“It’s graining, man!”

Ferrari F138 y Williams FW35

Llevaba tiempo queriendo escribir este artículo. El tiempo no me lo ha permitido, o la falta de datos y argumentos quizá me han llevado a apartar un poquito la voluntad de ponerme al teclado. Y de golpe me encuentro con la F1 ya empezada. Al límite.

Tanto que me adentro en un tema que no se vio en Australia… ¿o sí? Bueno, lleva dándose durante los últimos años. Me gusta sacar jugo a los datos, pero es que hay cosas que sobrepasan los límites. Hay suficiente información en pista como para no recurrir a las declaraciones. Pero eso, en España, es imposible.

Las gomas, como los aficionados, se dan de sí

Esta mañana escuché una lectura de un artículo deportivo. Y me sorprendió de lo que se hablaba. Parece que a la gente le interese más la burocracia del deporte, sus leyes. No pude estar más de acuerdo. El vídeo hablaba de fútbol, pero también se puede aplicar a la F1.

La victoria de Kimi Raikkonen en Australia ha dejado menos huella que las declaraciones de Massa. Vale, Alonso y Ferrari están por el medio, y eso en España tira mucho. Pero no nos podemos olvidar que las carreras se deciden en pista, no en el corralito. Más allá de la pista, debería ser considerado complemento. ¿Qué pasa si Alonso se toma dos Red Bull? Quizá se diría que beneficia al rival, que les está dando dinero o que tiene un contrato de patrocinio secreto. Una exageración, si. Pero que demuestra lo superfluo de muchos comentarios.

Con todo esto, el aficionado de a pie se puede llegar a cansar. Si le gusta ver los coches rodar – hay pocos, pero los hay – y lee en un medio de comunicación, puede llegar un desgaste poco sano. El graining del aficionado, por así decirlo. La única forma de curarlo, la ignorancia de las necedades.
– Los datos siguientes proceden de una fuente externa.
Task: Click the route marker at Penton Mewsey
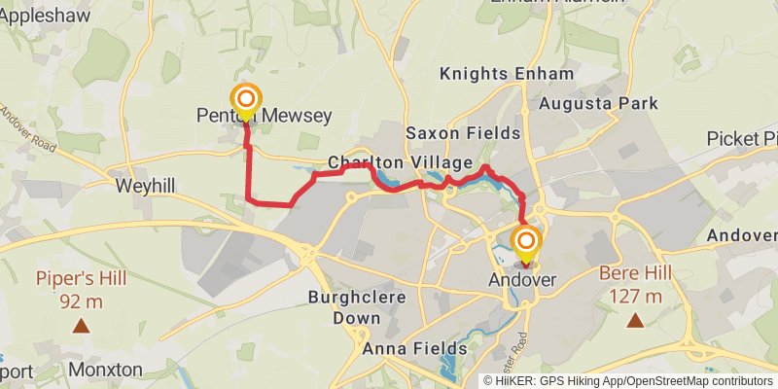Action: point(246,99)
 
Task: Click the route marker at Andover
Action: point(526,242)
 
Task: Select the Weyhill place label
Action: point(144,185)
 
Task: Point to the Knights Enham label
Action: point(507,74)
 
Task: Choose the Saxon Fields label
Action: point(463,133)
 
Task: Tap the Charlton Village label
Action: point(400,162)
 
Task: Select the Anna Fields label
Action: point(414,348)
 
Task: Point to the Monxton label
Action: point(106,371)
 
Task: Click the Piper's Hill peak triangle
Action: point(82,328)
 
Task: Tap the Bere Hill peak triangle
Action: point(635,319)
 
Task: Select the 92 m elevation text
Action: point(82,301)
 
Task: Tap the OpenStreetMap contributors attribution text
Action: point(680,381)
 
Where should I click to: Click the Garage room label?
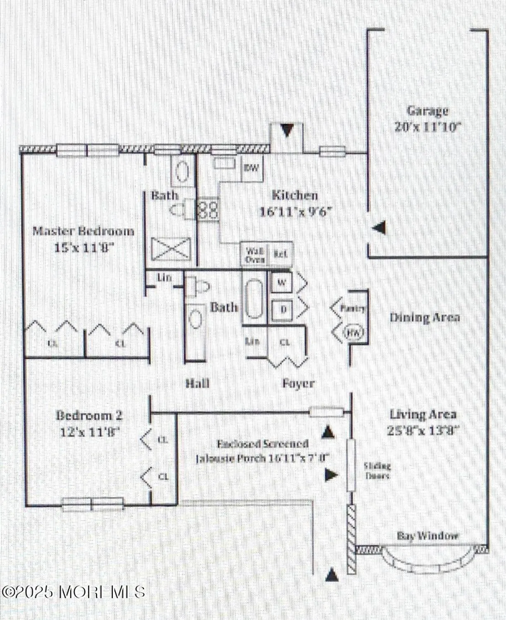click(428, 111)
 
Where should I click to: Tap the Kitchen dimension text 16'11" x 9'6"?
click(296, 212)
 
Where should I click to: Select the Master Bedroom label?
click(83, 231)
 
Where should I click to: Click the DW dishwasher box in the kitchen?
click(251, 168)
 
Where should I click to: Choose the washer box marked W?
click(282, 283)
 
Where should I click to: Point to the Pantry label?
click(352, 308)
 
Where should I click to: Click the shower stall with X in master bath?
click(170, 249)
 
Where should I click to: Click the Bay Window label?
click(428, 536)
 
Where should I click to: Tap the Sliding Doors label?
click(377, 471)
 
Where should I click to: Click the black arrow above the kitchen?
click(287, 131)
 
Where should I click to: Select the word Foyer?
click(298, 384)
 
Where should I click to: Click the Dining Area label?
click(425, 317)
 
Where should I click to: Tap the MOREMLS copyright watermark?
click(73, 591)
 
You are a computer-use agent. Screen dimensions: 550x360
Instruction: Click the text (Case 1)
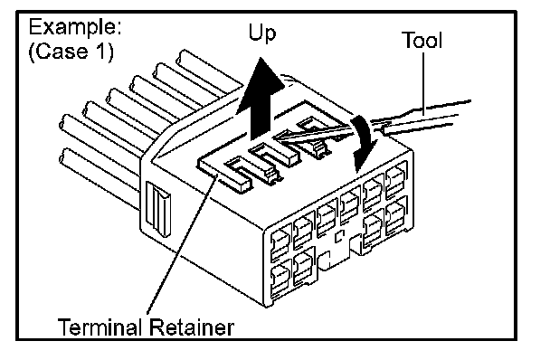tap(71, 52)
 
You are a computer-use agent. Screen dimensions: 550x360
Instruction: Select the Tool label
tap(422, 41)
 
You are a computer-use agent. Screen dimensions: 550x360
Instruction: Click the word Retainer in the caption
tap(192, 327)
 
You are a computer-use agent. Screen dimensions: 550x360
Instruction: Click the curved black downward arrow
tap(364, 143)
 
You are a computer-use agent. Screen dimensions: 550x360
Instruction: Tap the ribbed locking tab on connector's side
tap(158, 208)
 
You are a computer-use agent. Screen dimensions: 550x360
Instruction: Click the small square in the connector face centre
tap(339, 237)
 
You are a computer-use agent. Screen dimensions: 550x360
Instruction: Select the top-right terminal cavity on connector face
tap(396, 182)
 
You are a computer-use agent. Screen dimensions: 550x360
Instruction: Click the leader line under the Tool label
tap(423, 83)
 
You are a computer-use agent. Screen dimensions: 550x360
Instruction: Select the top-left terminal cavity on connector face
tap(280, 242)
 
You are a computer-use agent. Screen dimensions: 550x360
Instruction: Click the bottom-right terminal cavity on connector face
tap(396, 219)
Somos humanos, buscamos razones a los hechos. Puede que con quizá demasiado empeño. Las consecuencias llegarán. Como en carrera. Por ejemplo, Sebastian Vettel quiso ir más allá del límite de los Pirelli en Australia, degradándolos en exceso mientras el graining  le comía las posibilidades de victoria. A algunos aficionados se les castiga casi con el mismo ensañaiento. Varias teorías conspiranoicas, un reglamento que no se ha leído y que algunos aficionados dan por entendido o, simplemente, un afán de dejar la última palabra en el aire dando un giro a una tuerca ya apretada. Los temas se extienden hasta el infinito, eso a lo que nunca podremos llegar.

Por eso, las declaraciones de Massa no deberían trascender. ¿Que está en su derecho de quejarse? Sí, las cosas no le han salido bien. Pero también debe entender que es la primera carrera. Cambiar algo en Ferrari no es fácil, y más teniendo en cuenta que una gran parte del dinero invertido en el F138 la trae Alonso. Unido eso a su pobre rendimiento en la primera mitad de 2012, pues es normal que Alonso salga beneficiado. En el caso que se juegue una victoria importante y pase eso, se podrá quejar con todas de la ley. De momento sólo ha sido una toma de contacto, no se pierde el título de forma definitiva.

Tanto extrapolamos, tanto analizamos que enfermamos de estrés, rabia. También pecamos de demasiado curiosos. Ese estrés aplicado al aficionado provoca llagas, que duela hablar de F1 o que simplemente el hastío le llene y supere, haciendo que resbale en conversaciones y se levante la voz. El graining del aficionado.